* _SOURCE DATA_
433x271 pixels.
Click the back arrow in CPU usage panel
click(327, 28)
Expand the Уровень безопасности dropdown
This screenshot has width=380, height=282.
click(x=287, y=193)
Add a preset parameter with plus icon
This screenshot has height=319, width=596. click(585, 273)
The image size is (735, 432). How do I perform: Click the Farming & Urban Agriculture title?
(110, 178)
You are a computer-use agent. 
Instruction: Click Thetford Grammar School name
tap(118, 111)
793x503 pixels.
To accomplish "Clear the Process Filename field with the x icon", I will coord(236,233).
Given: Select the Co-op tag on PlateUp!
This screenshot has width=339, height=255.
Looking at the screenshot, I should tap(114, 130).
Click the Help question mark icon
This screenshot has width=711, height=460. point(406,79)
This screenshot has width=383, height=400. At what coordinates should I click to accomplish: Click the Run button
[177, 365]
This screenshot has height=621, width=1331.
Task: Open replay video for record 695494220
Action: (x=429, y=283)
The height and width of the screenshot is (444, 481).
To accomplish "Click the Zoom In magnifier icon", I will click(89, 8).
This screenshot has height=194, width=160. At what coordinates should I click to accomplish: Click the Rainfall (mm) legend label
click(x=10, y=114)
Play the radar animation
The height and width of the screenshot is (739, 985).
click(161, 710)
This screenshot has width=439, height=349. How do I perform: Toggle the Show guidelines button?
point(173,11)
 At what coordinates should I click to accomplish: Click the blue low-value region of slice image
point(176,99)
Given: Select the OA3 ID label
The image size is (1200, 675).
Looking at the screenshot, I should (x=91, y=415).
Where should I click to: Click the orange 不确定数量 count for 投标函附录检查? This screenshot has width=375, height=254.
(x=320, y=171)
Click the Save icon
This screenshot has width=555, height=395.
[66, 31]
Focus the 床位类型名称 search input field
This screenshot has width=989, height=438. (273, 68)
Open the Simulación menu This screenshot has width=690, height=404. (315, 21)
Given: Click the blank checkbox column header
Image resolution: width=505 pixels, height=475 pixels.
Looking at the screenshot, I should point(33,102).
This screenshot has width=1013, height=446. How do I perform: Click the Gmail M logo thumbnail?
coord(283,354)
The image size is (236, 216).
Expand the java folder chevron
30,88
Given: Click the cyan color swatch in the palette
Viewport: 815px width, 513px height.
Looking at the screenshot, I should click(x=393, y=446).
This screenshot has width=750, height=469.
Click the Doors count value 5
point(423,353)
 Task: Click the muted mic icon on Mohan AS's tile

* _WORK ORDER_
Pull every line with the string "will" out of the material.

* _RESPONSE TO THE TASK_
To accomplish "Clear the Process Filename field with the x icon", I will coord(236,233).
To accomplish "Click the Zoom In magnifier icon", I will click(89, 8).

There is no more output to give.